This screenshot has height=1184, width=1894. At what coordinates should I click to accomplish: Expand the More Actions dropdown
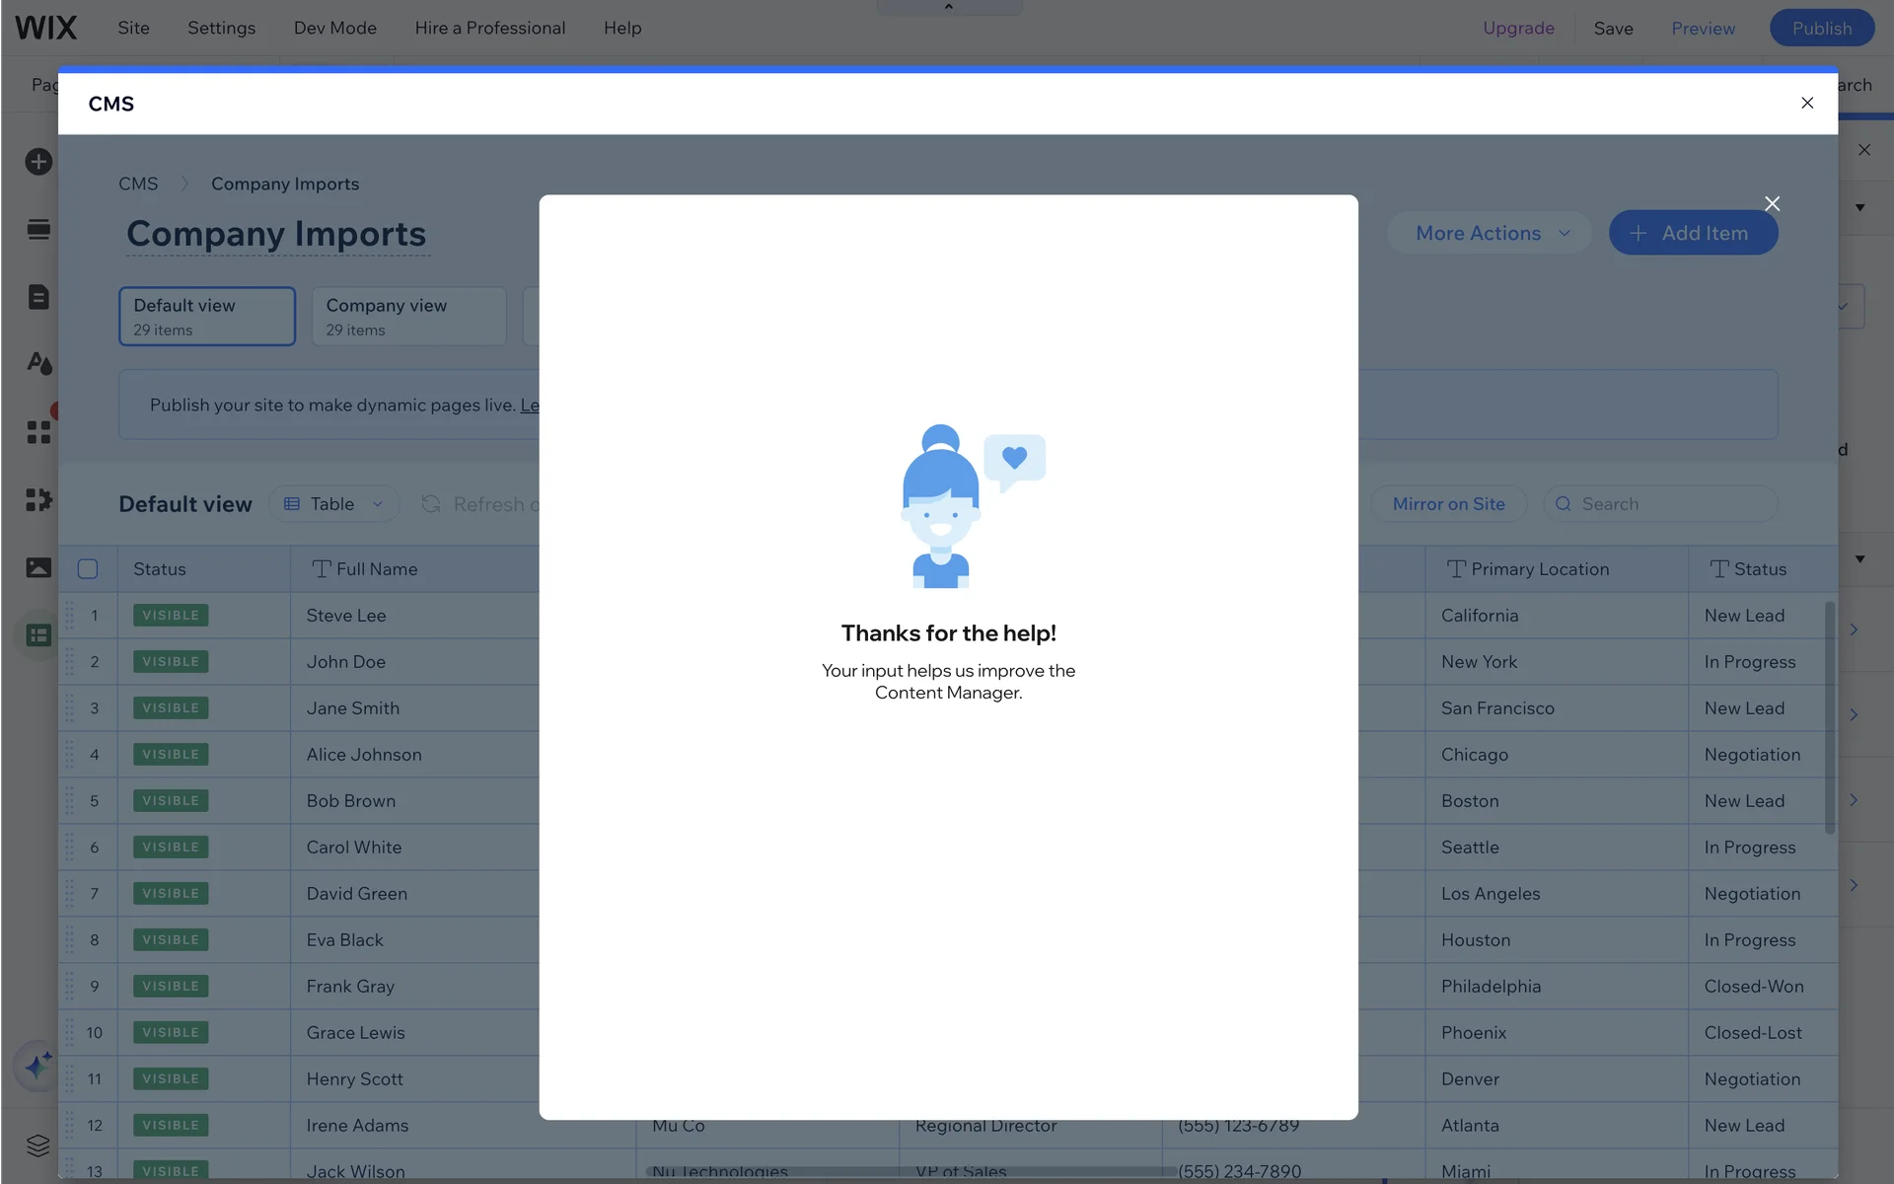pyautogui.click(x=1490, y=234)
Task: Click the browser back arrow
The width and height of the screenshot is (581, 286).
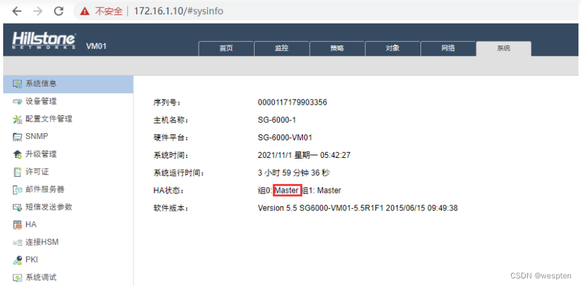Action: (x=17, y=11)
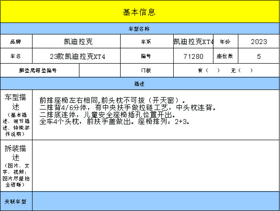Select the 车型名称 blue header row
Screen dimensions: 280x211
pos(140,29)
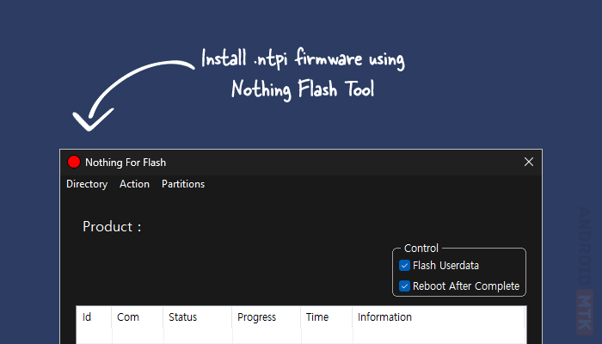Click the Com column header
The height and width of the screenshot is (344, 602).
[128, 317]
------------------------------------------------------------
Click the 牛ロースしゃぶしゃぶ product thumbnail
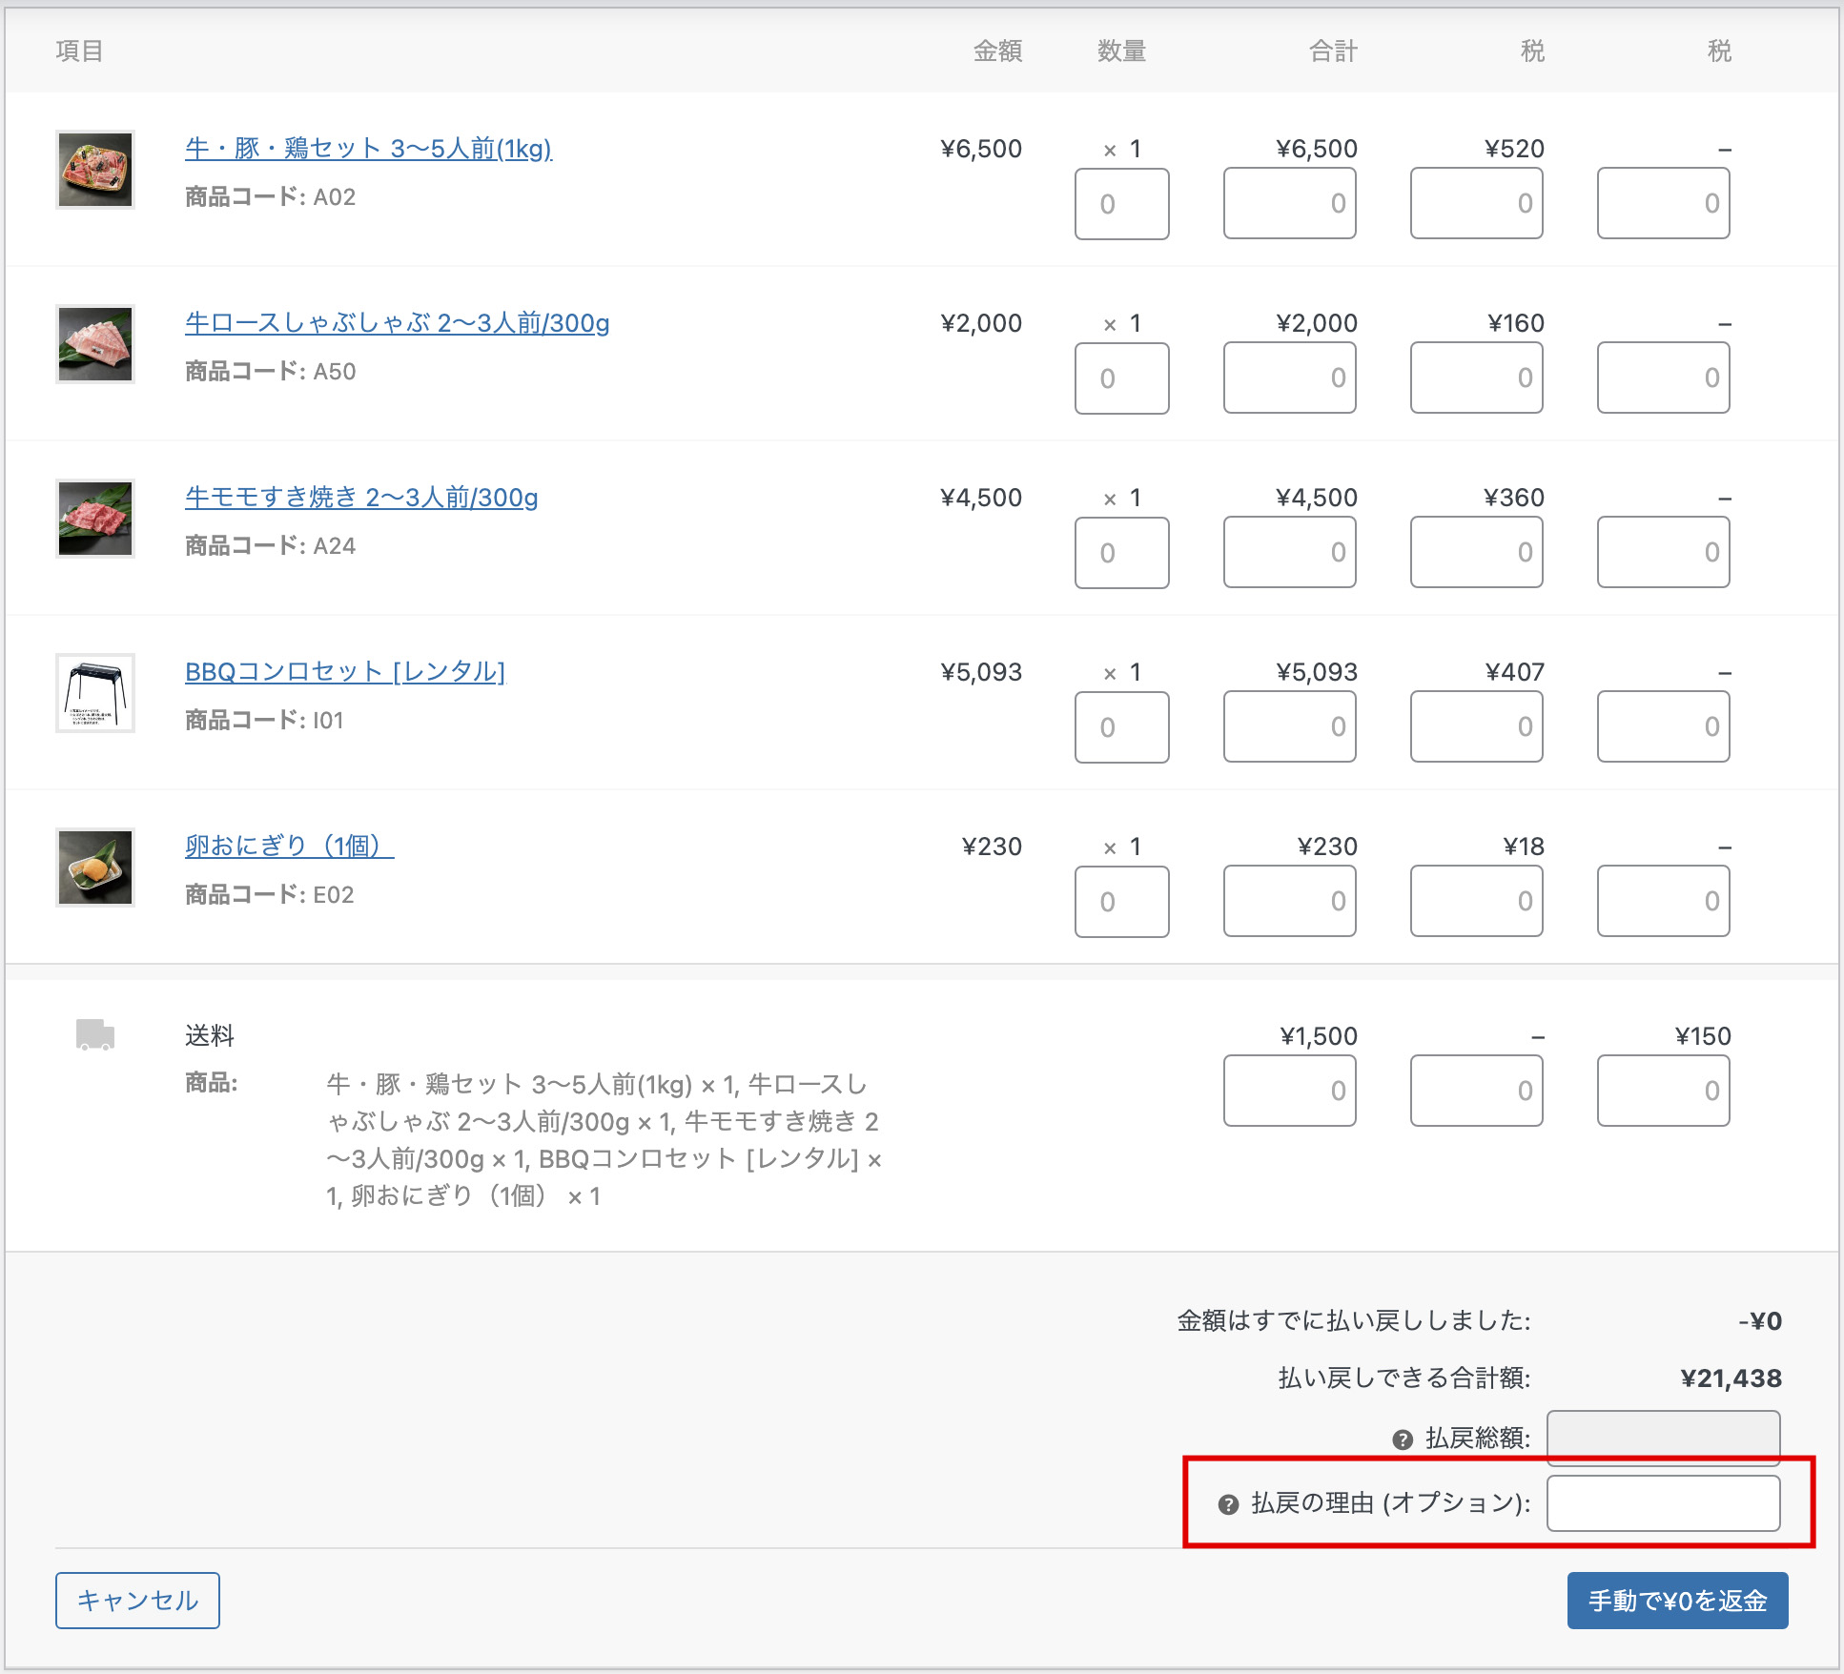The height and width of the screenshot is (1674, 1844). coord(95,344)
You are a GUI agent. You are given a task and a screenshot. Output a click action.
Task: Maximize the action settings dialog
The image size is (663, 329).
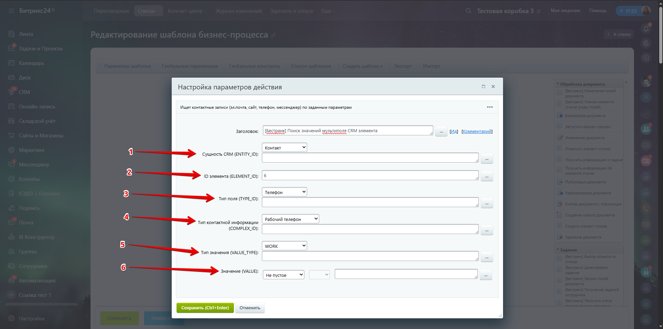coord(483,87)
------------------------------------------------------------
◆ JOB ◆
Copy the rows verbatim, starting at the line that contains "Click the 牛ロースしゃぶしゃぶ product thumbnail" and ending at the line that contains "coord(483,87)", and leave out the pictures.

◆ FULL ANSWER ◆
Click the 牛ロースしゃぶしゃぶ product thumbnail
The height and width of the screenshot is (1674, 1844). coord(95,344)
You are a GUI agent. You are given a task and a screenshot. Output a click action.
Task: Maximize the action settings dialog
The image size is (663, 329).
coord(483,87)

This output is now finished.